Once I got honest with myself and owned up to the fact that I really was not happy with where I was at and the work I was doing, it took me some time to figure out what I should even do about it. I was a newly hired intern who never met any of my colleagues and supervisors in-person. I felt so strange about broaching the subject of my unhappiness, thinking it would reflect badly upon myself and my performance. Don’t get me wrong - I was still doing my work to the best of my ability in the department I was hired in, but I knew there had to be more in it for me. Did I mention I was an unpaid intern? As an intern (especially an unpaid one), YOU are supposed to get as much out of your experience as you are giving to the organization/company. That takes me to lesson number two: find a way to speak your truth! I finally found the opportunity to speak with another colleague I was comfortable with, telling her about my career interests, my interests in her work, and what I wanted to get out of my internship. She presented the opportunity for me to work with her without me even asking, so I was able to get experience in my original internship department, as well as the one I really wanted to work in but didn’t originally get hired for. It made all the difference, and now I am coming away from this internship with the confidence that I did all I could to get the best out of this experience and make it work for me. Just by taking that initial step, doors are already opening in areas that I’m super passionate about (social justice and education).

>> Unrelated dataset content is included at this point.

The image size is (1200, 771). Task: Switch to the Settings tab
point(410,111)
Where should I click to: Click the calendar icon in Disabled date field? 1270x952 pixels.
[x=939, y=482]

That leads me to my third and final lesson: evaluate your career goals along the course of your internship/work experience and be honest with yourself. Getting the job is one thing, but it was important for me to ask myself along the way: Do I really want to be here? How is this internship going to help me get to where I want to go? If you find that your job/internship is no longer making sense for you, say something first to a colleague or supervisor to try and make it work for you. If it doesn’t, consider leaving. It may seem horrible (I know because I’ve left a contractual internship in the past and I was so scared), but it’s worth it at the end of the day if you are moving closer to where you want to be in your future. I wholeheartedly believe that life is too short to be unhappy in the areas that you can change. So get to making that change so that everything you do works in the best interest of YOU!